The first two ARE equivalent, because field ordering is unimportant. As such, the following line executed before you did any insert()s would cause the second insert to fail (as well it should);

(Some experimentation suggests that Mongo reorders the top-level dictionary's keys to put _id as the first field of the document.  Is that an optimization to allow always retrieving a document's _id without reading the whole document?)
 
db.xxx.ensureIndex({id:1},{unique:1});

However, the THIRD insert() where foo and bar are swapped in order, *should* be equivalent to both the two previous ones, but clearly it isn't. It is not returned from a find() and would be deemed unique by the index.

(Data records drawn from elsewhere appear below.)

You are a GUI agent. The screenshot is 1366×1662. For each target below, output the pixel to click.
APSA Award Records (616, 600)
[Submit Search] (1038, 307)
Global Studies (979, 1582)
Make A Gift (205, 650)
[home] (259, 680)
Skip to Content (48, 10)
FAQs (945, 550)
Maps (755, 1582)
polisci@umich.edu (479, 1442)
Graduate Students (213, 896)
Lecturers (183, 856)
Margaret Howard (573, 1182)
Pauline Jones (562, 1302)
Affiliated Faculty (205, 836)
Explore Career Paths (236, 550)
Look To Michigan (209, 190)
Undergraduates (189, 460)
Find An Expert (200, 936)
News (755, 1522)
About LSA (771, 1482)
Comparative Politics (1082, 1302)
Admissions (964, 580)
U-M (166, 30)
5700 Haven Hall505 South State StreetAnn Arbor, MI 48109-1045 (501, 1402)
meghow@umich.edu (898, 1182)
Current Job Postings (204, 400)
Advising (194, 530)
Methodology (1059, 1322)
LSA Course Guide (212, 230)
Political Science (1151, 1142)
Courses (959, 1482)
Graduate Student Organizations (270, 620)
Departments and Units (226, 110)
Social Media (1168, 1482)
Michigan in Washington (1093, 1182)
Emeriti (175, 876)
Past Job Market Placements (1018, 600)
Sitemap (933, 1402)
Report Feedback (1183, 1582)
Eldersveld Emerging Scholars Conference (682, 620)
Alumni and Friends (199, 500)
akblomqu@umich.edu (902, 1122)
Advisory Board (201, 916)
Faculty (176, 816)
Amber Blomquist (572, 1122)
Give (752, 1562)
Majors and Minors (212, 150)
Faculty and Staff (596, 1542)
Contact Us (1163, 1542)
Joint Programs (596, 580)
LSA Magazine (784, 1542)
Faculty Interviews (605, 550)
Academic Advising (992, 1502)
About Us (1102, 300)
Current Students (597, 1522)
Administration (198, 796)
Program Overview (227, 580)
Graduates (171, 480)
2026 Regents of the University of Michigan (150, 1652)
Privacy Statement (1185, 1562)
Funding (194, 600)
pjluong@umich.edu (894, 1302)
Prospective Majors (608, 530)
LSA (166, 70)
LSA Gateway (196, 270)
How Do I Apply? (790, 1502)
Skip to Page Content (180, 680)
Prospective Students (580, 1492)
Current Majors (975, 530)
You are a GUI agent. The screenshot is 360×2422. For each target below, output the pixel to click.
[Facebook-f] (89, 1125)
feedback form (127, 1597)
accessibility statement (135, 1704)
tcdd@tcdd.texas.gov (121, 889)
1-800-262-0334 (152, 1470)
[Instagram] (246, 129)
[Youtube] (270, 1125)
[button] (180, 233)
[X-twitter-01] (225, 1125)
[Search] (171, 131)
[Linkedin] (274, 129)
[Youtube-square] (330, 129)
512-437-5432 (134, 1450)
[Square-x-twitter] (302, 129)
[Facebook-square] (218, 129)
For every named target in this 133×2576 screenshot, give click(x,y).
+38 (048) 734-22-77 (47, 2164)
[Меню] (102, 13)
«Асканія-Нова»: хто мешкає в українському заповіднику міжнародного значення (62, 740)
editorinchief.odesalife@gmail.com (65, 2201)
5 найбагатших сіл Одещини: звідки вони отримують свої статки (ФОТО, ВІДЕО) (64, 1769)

You're comparing two very different things: document insertion and a query.  When you say { _id: x, name: y }, you're not saying "find documents equal to { _id: x, name: y }", you're saying "find documents where _id == x && name == y".  A query is a set of things to match, not a document to match.

The key ordering issue is a problem, but this isn't related to it.

The Mongo docs have this to say;

"MongoDB does not make guarantees regarding the order of fields in a BSON document. Drivers and MongoDB will reorder the fields of a documents upon insertion and following updates."

I was aware of the reordering on updates, but I've never heard of it changing the order on insertion.  It's odd that key order is preserved in some cases but not others.  (FWIW, I've been using Mongo for a year and a half, and I've spent a fair bit of time looking over and discussing the key ordering problem, and I still didn't have a complete understanding of Mongo's ordering behavior...)

MongoDB's semantics shouldn't differentiate between "documents" and "subdocuments".  To users they're all just dictionaries, and should have identical behavior.
 

However, id is *also* considered a BsonDocument.

I'm not sure what this means.  If your _id is a dictionary, then I believe it's the same as any other subdocument, and always preserves order on insertion.